Le Fatah, via l’Autorité palestinienne, reste maître à bord en Cisjordanie. Le Hamas tient, lui, les rênes de la bande de Gaza. "Deux territoires, deux autorités différentes, mais une seule manière de gouverner", selon un rapport de l’organisation Human Rights Watch, publié fin 2018. L’ONG dénonce l’impossibilité d’exprimer la moindre opinion ou opposition. Arrestations arbitraires, intimidations et même actes de tortures sont monnaie courante, tant à Gaza qu’en Cisjordanie, où l’Autorité palestinienne, soutenue par la quasi-totalité de la communauté internationale, mate elle aussi discrètement toute voix discordante. Omar Shakir, le directeur régional de Human Rights Watch (HRW) assure même qu'il est plus compliqué d’être membre du Hamas en Cisjordanie - car pourchassé à la fois par les forces israéliennes et par l’Autorité palestinienne -, que sympathisant du Fatah dans la Bande de Gaza.

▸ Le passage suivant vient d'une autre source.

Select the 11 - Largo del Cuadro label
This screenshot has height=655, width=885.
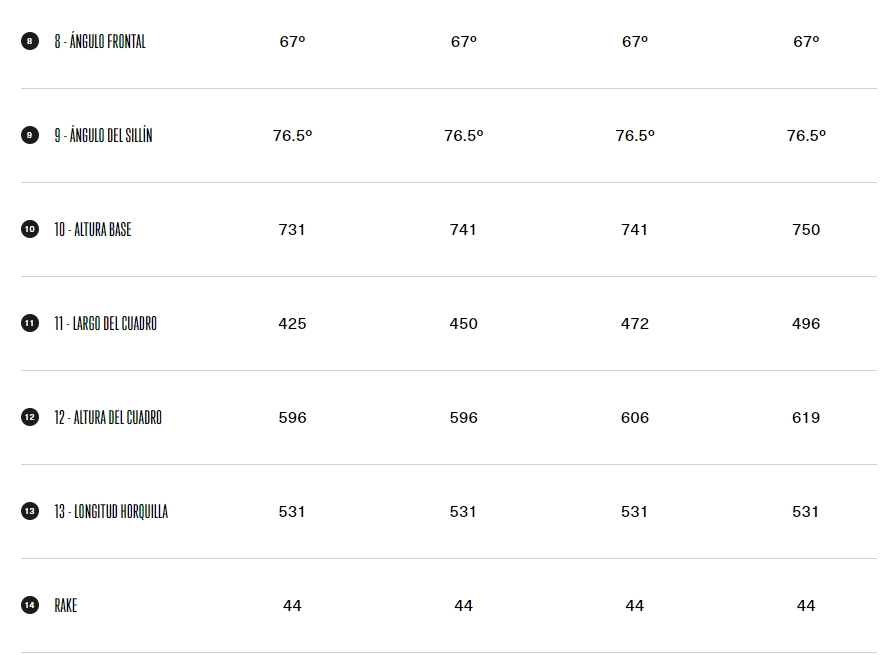(x=106, y=324)
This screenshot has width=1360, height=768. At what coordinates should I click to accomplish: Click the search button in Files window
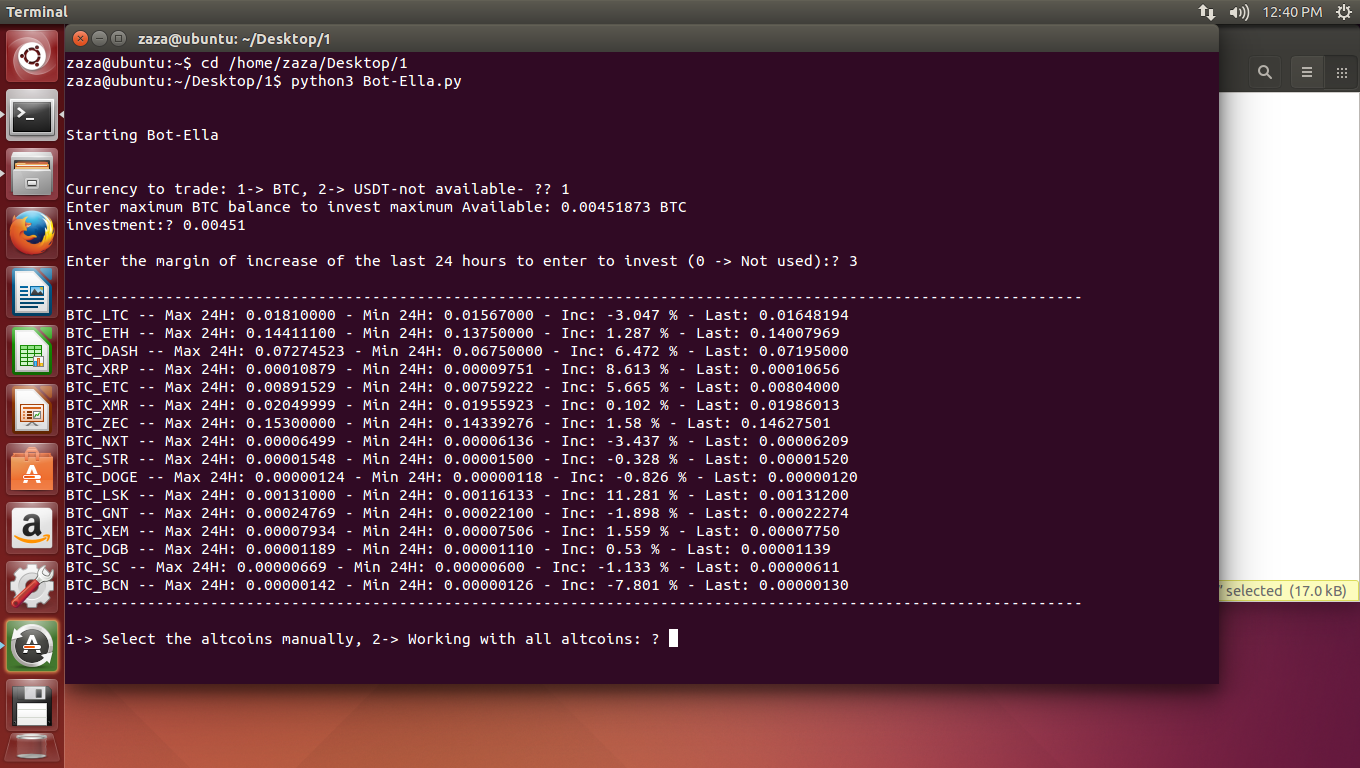pos(1265,72)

Suspendu à une porte, les mains attachées
En Cisjordanie, nous avons rencontré Osama al-Nabrisi, qui a passé douze ans dans une prison israélienne pour avoir participé à des attaques contre une colonie. Lorsqu’ils sont en détention, les Palestiniens doivent choisir leur quartier : celui du Hamas ou celui du Fatah. Osama avait choisi le premier. Mais depuis sa libération et son retour chez lui en Cisjordanie, c’est l’Autorité palestinienne qui le pourchasse... Une trentaine d’arrestations, plus ou moins longues, et des séances de torture comme celle où il est resté suspendu à une porte, les mains attachées dans le dos.

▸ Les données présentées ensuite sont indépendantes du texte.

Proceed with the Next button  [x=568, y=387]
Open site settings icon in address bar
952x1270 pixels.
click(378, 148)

À Gaza, c’est le journaliste Fouad Jarada qui nous reçoit chez lui et dans la rédaction de Palestine TV, la télévision officielle de l’Autorité palestinienne. L’an dernier, lors de sa cinquième arrestation par le Hamas, il est resté un mois entier les yeux bandés et a passé en tout soixante-dix jours derrière les barreaux. Comme Osama, son affiliation politique est son seul crime.
Le Hamas assure que sous le règne du Fatah, la Cisjordanie est devenue une dictature. Bassem Naim, responsable des relations extérieures du Hamas, estime qu’y vivre est un "cauchemar" pour tout membre ou partisan du mouvement islamiste. Les responsables du Fatah leur retournent le compliment. Atef Abou Saif, l’ancien porte-parole du Fatah dans la bande de Gaza a d’ailleurs une nouvelle fois été sévèrement agressé en début d’année. Exfiltré de l’enclave en urgence pour se faire soigner dans un hôpital de Cisjordanie, il avait accepté de répondre à nos questions… mais n’est finalement jamais venu au rendez-vous. Le sujet est trop sensible. D’autant que l’homme est depuis devenu ministre de la Culture de l’Autorité palestinienne.

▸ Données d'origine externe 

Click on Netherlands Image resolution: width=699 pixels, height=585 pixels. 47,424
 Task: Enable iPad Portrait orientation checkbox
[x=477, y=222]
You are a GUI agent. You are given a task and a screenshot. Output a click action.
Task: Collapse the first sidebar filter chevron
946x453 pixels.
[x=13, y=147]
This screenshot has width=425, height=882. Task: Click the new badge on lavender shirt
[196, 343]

Alors que HRW dénonce la mise en place d’"États policiers parallèles" en Cisjordanie et dans la bande de Gaza, les Palestiniens sont les premières victimes de cette guerre fratricide. Une lutte de pouvoir qui pourrait bien bénéficier à leur ennemi commun, Israël, tandis que la communauté internationale, elle, reste muette sur le sujet.